• **PROBLEMS AND TASKS**:
1) Transcribe the portion of the passage on mathematical applications below that runs from "It also doesn't" to "purely theoretical problems.".
2) In the passage on mathematical applications below, what does "application" mean to many in math?

• **TEXT SECTION**:
^^^^^^^^

If I can't trust people in my insular organization
to tell me what's in production,
how can I trust mathematicians
to tell me what mathematics is used in production?
How can I trust them to be honest about success and failure?
I've been thinking about this a lot recently.
As a graduate student,
I was often led astray by research papers and books that
described a particular concept as unquestionably useful in the real world,
only to find it was not used at all,
or it was not as useful as claimed.
It also doesn't help that "application"
can mean very different things to different people.
To a normal person, it means that you can
use it to solve a problem humans have in the real world,
or apply it to creative pursuits.
To many in math, it means applicable to solve other,
purely theoretical problems.
Too often it really means, "look, citations!"
Perhaps we need a different word for
"widely applicable,
but only to writing yet more research papers."
Maybe academics would feel better if they had a Latin phrase
like "applicable in contemplatio,"
versus "applicable in res."
This bothers me when theory meets practice,
because every theory paper 
within spitting distance of applications
reads like the manager praising the failed anomaly detector.
Everything is described as profoundly useful.
Doubtlessly this is intended to draw in PhD students,
funding from grants requiring such lip service,
and worst of all, funding for startups.
But real knowledge about a method's practical merits
is crucial when planning what to build.
Though I have experienced this dozens of times on smaller scales, here are three examples of math topics which,
in my experience, have fallen short of their advertising,
though the last one is a juicy "so far."

^^^^^^^^

• **MATERIAL PROVIDED**:
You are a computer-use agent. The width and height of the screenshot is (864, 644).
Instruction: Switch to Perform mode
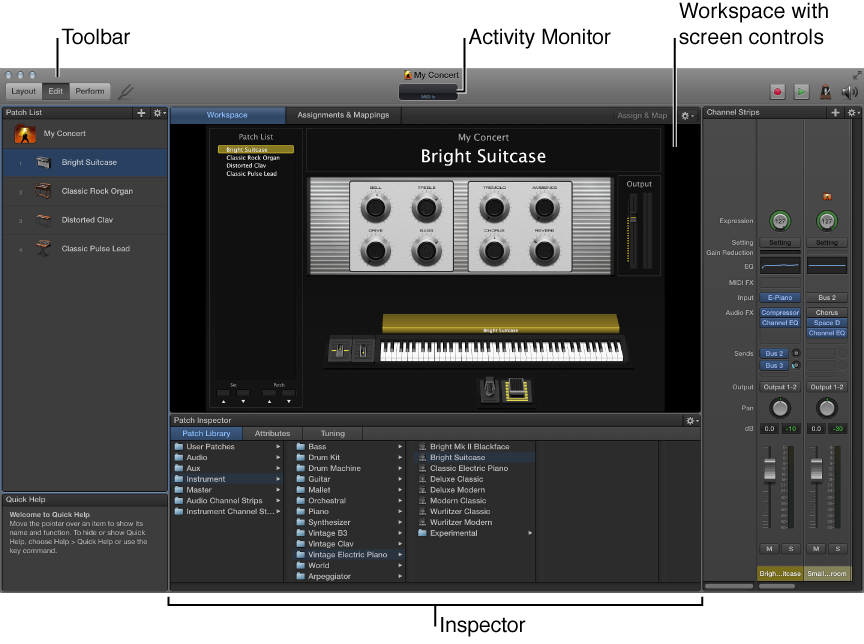pyautogui.click(x=90, y=90)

^^^^^^^^

• **SOLUTIONS TO EACH TASK**:
1)
It also doesn't help that "application"
can mean very different things to different people.
To a normal person, it means that you can
use it to solve a problem humans have in the real world,
or apply it to creative pursuits.
To many in math, it means applicable to solve other,
purely theoretical problems.

2) To many in math, "application" means applicable to solve other, purely theoretical problems.